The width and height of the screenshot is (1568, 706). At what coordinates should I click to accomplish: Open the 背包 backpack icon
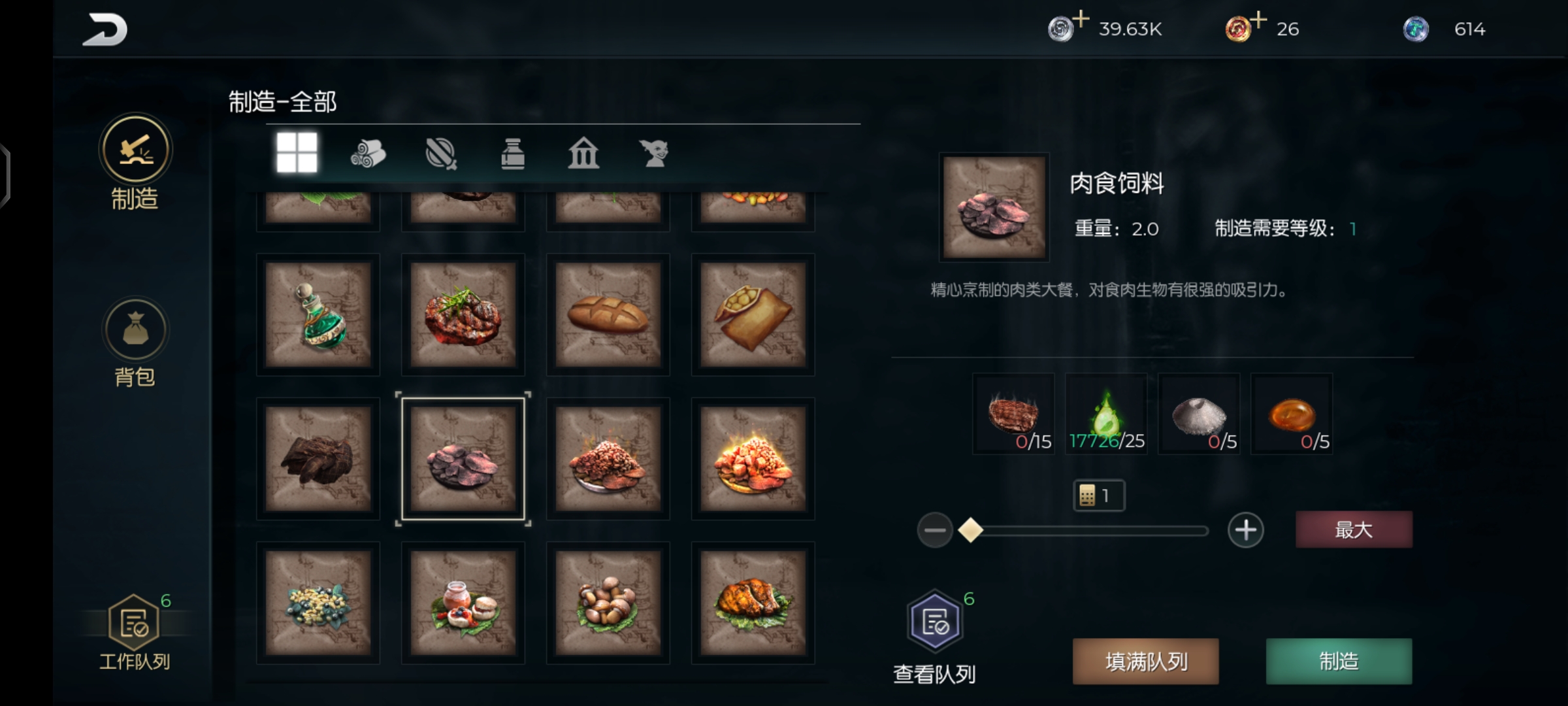(135, 329)
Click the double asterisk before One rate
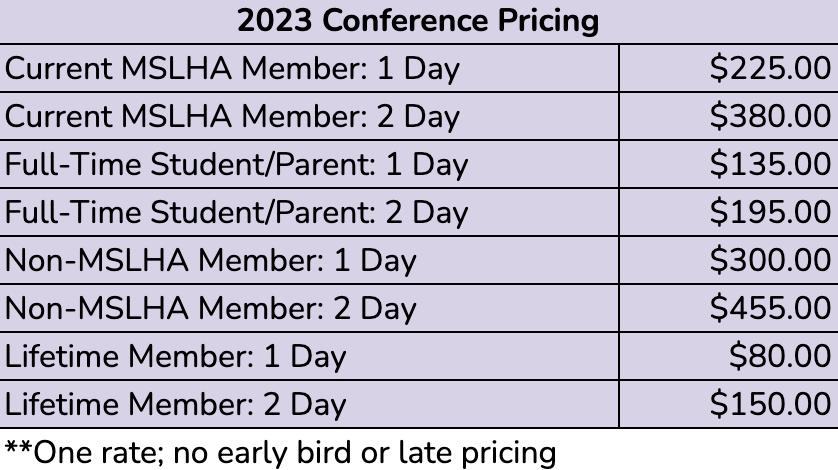Screen dimensions: 838x470 18,447
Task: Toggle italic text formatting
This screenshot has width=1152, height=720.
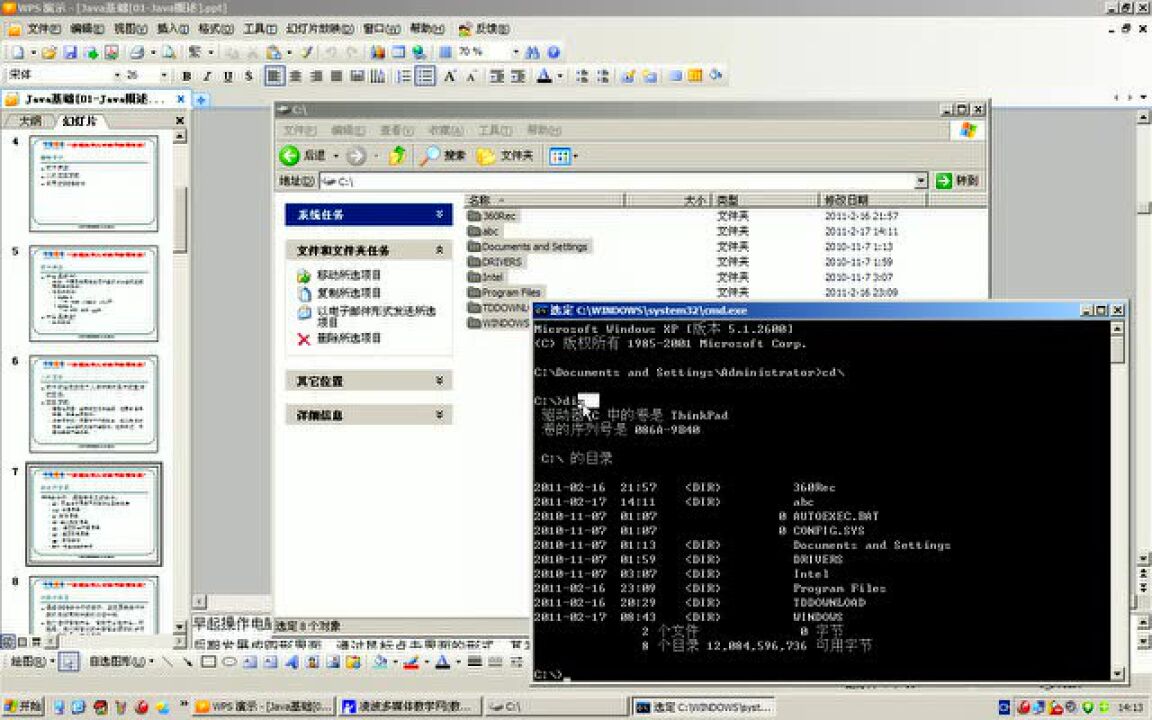Action: pyautogui.click(x=207, y=76)
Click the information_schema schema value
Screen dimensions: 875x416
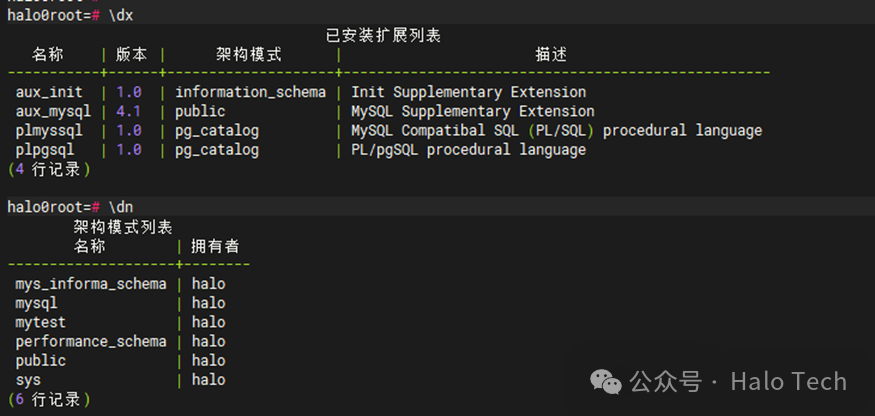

■ Your goal: Copy the listing exactly. Any image in it stays out of the copy.

■ Response to the exercise:
The width and height of the screenshot is (1568, 706). At what coordinates should I click to accomplish: Open the 背包 backpack icon
(135, 329)
Click the double asterisk before One rate
Screen dimensions: 838x470 18,447
Task: Toggle italic text formatting
This screenshot has width=1152, height=720.
Action: pyautogui.click(x=207, y=76)
Click the information_schema schema value
Screen dimensions: 875x416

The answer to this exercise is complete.